Современные болгарские повести
Шрифт:
— Еще бы, улавливаю, — отозвался дядя Ламбо. — Улавливаю, но тебе-то проще, пока не имеешь ни жены, ни детей. Вот появятся, тогда посмотрим, как ты запоешь.
— Я — свободный человек, дядя Ламбо, в этом все дело. Обрыдли мне начальники, висят над душой, премиальные отбирают, да к тому же каждые два дня разводят антимонию на собраниях. Я — человек свободный, в любой момент шапку в охапку — и был таков, стоит мне только захотеть. Вот почему я здесь, если тебе это интересно знать; но если товарищ Гечев тронет меня, я не буду с ним церемониться: врежу ему, и только меня и видели. Ты мне тут
— Без денег никуда не денешься, — сказал дядя Ламбо. — Я тебе совсем о другом говорил, но ты еще молод, тебе не понять. А задарма, известное дело, кто будет работать?

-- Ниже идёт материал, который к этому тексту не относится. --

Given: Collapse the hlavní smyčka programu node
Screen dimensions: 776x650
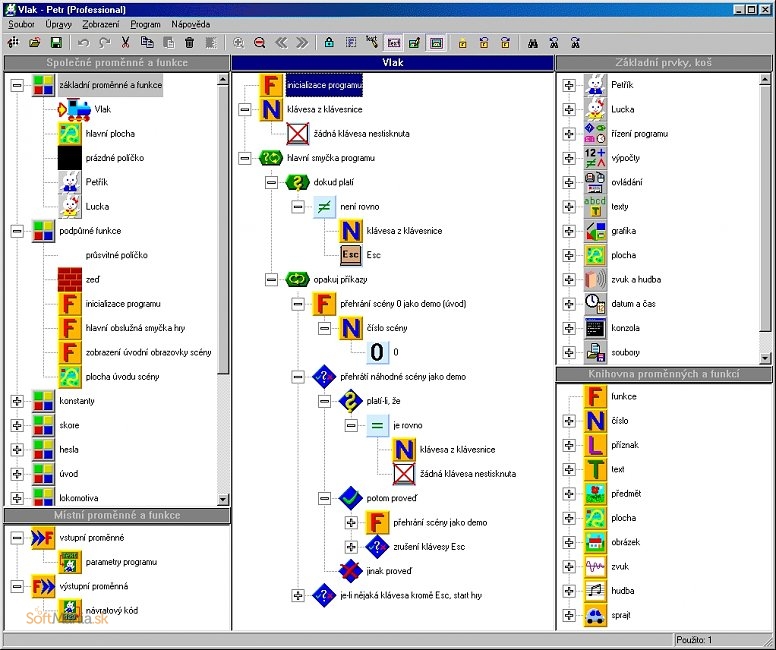Looking at the screenshot, I should pyautogui.click(x=244, y=158).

— Деньги деньгами, но здесь и пейзаж чудесный, не правда ли, Сашко? — подмигнул ему Антон. — Не забывай о пейзаже, дядя Ламбо, он тоже играет роль. Чистый воздух, лес, ежевика… Где еще такое найдешь?

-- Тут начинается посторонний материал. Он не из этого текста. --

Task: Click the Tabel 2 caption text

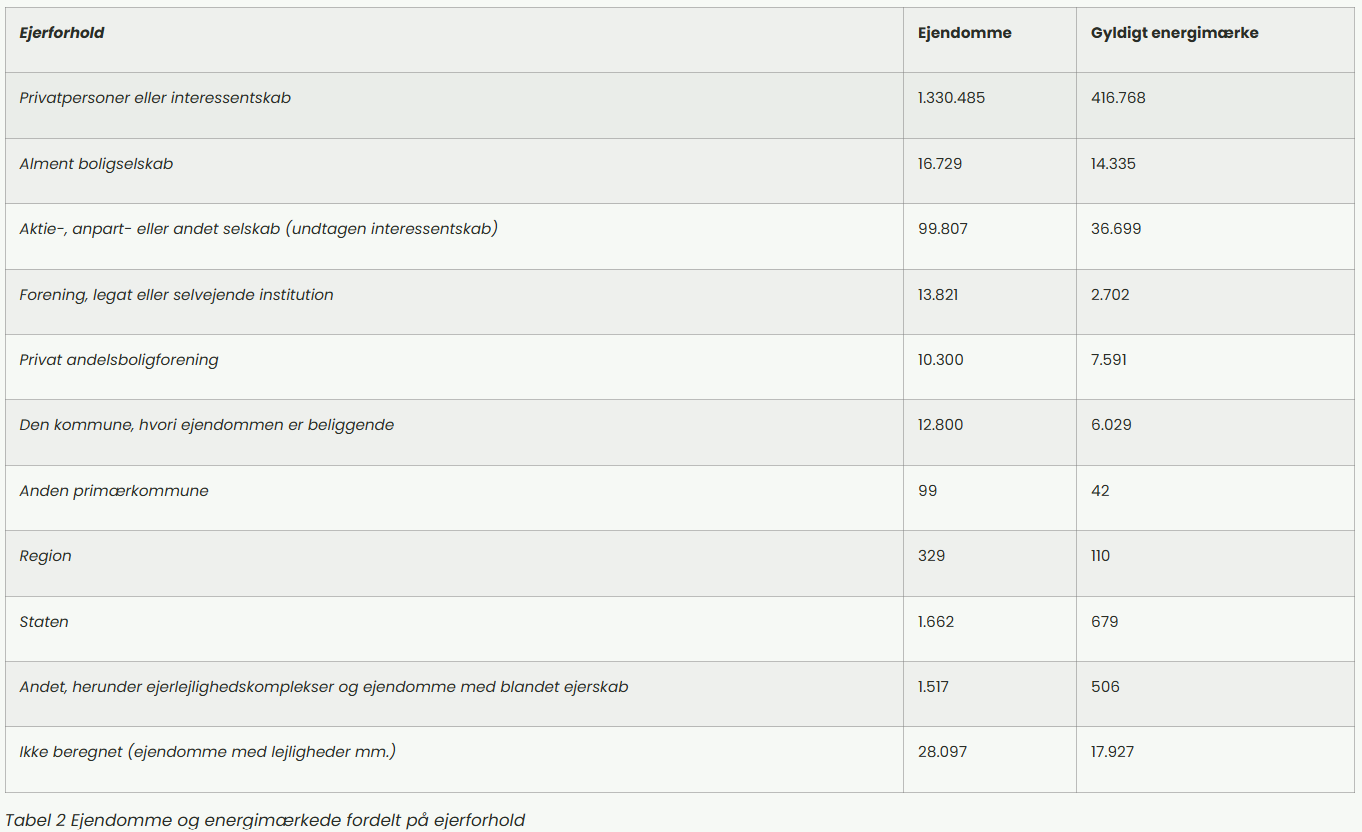Action: click(265, 820)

— Ты мальчика оставь в покое, не мути ему голову своими идеями, — сказал дядя Ламбо. — Я отвечаю за него перед его отцом.
— Ничего себе мальчик! — засмеялся Антон. — Смотри, какой мужик. Двадцать пять лет — и все мальчик! Ты за него не беспокойся, он знает, чего ему нужно, я же его вижу насквозь. То, что он молчит, ничего не значит, он нас обоих заткнет за пояс.

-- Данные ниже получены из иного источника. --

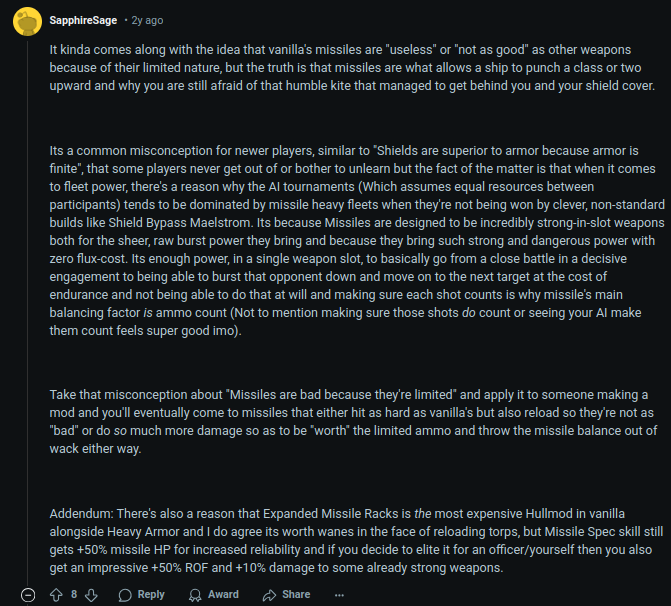The width and height of the screenshot is (671, 606).
Task: Click the Reply text label
Action: click(x=151, y=594)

— Ладно, ладно, — сказал дядя Ламбо, — что-то мы разболтались, давайте покрутим еще немного, а потом перекусим.
Рычание бульдозера со стороны дороги внезапно смолкло, и в тишине раздался голос Ванки:
— Эй, кто ваших детей кормить будет? Почему не работаете?
— Ты о своих детях думай! — крикнул в ответ Антон. — А мы — о своих.
— Вы есть собираетесь? — прокричал Ванка. — Уже почти двенадцать, я в ящерицу превратился на этой жаре.
— Ладно! — согласился дядя Ламбо. — Чего уж тут.
Тень от персиковых деревьев, хотя и негустая, служила защитой от солнца, молодые листья преграждали путь лучам и пропускали их через себя уже преломленными.
— Сейчас бы бутылочку холодного пива! — мечтательно произнес Ванка. — Плачу трешку за одну бутылку.
— А разве товарищ Гечев тебе не привез? — спросил Антон. — Он вроде бы тебе привозит.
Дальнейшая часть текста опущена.